Entre en scène M. Stuart Eizenstat qui nous flatte de sa présence car il faut qu’il nous quitte presqu’aussitôt. Son calendrier, voyez-vous, est très chargé. Après un échange de plaisanteries avec Kalb, Eizenstat entame son petit discours qui, je dois le dire, n’a rien à voir avec le sujet de notre colloque, excepté vers la fin lorsqu’il mentionne les spoliations de biens culturels. Mais il saisit l’occasion pour nous rappeler ses travaux laborieux concernant les mouvements de lingots et de pièces d’or monétaire saisis par les Nazis et qui contiendraient les restes des bijoux que possédaient des centaines de milliers d’hommes et de femmes juives anéanties dans les camps de la mort.

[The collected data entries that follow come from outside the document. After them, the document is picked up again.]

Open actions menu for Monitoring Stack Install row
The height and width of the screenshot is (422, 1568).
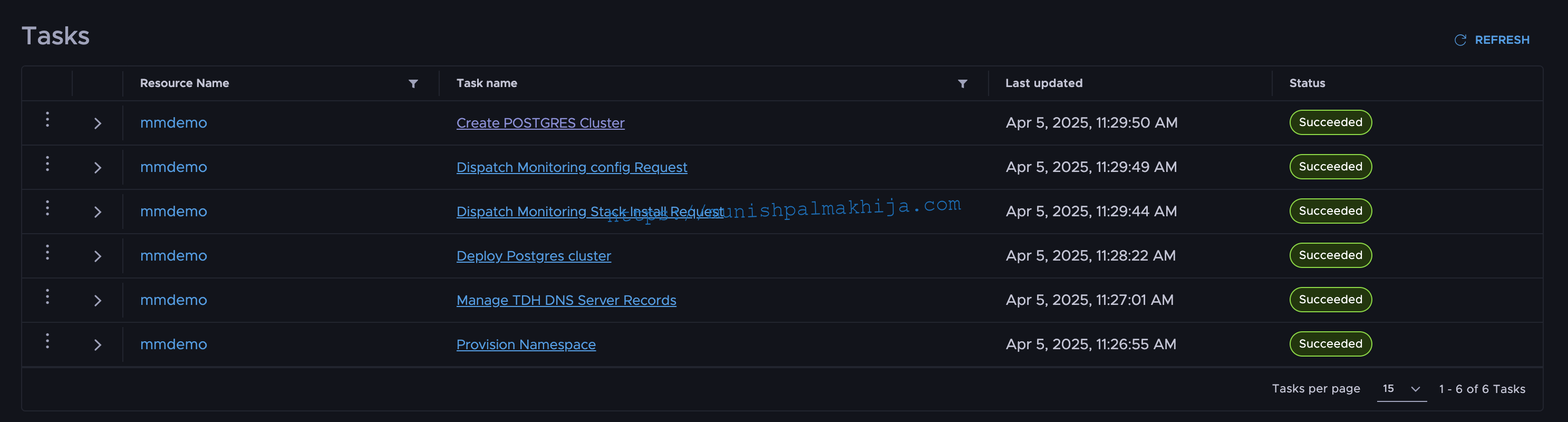pyautogui.click(x=47, y=208)

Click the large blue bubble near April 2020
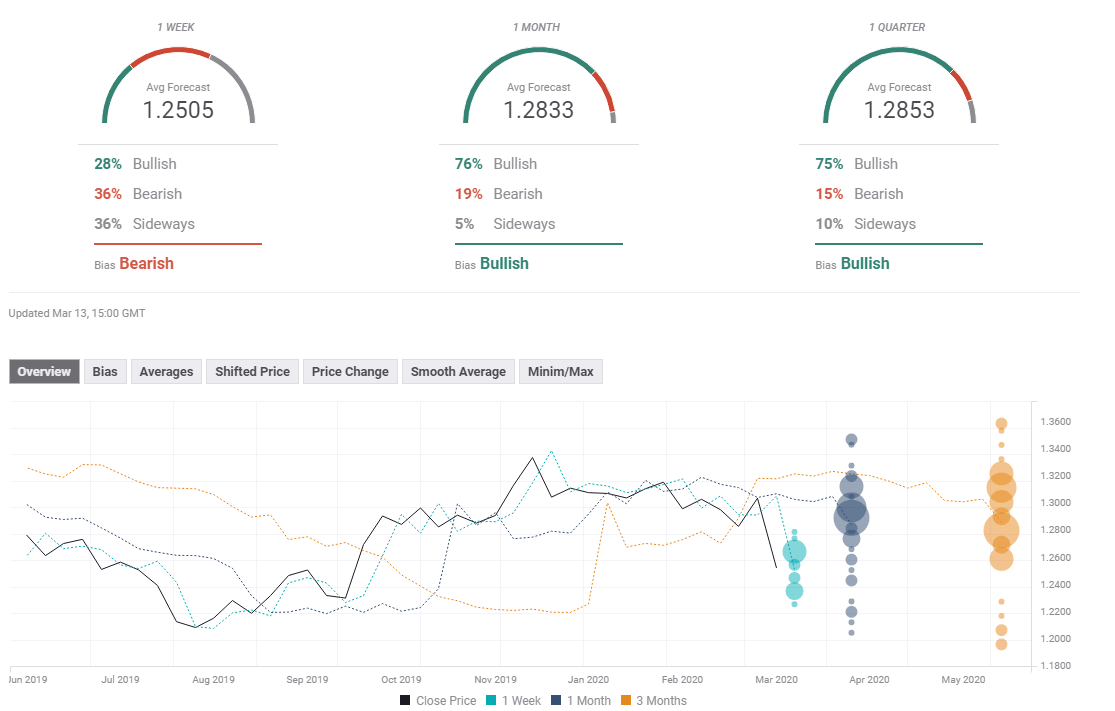(x=852, y=515)
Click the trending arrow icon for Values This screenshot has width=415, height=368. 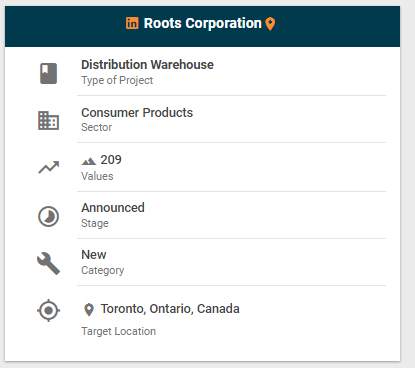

Il mentionne les travaux de la Commission Mattéoli concernant les biens spoliés en France. D’après lui, « Il est certain que des œuvres d’art appartenant à des personnes juives ou à la communauté juive se trouvent dans les musées de France, dont le Louvre » et que le gouvernement français s’engage à restituer ces œuvres ou «prendre les mesures nécessaires pour que ces œuvres soient identifiables. » Ici règne une certaine ambiguïté. Après tout, soit on restitue soit on ne restitue rien. Il est vrai qu’en France, la direction de la communauté juive favoriserait une restitution morale, autrement dit, la reconnaissance du pillage, l’admission du crime, peut-être un acte pédagogique qui commémore la mémoire des victimes, sans qu’il n’y ait de cession de biens favorisant le spolié. Le commentaire d’Eizenstat me laisse coi, car je me demande ce qui se passe dans les coulisses du Département d’Etat et ce que mijote le groupe Mattéoli. Enfin, il faut que je continue d’interpréter pour Mme. Bourlet et M. Fohr.
Tout le monde applaudit le discours élongué de M. Eizenstat qui nous quitte, comme prévu. Kalb annonce la suppression de la pause-café de 15 minutes dans l’intérêt du colloque qui entre dans sa phase de discussion ouverte.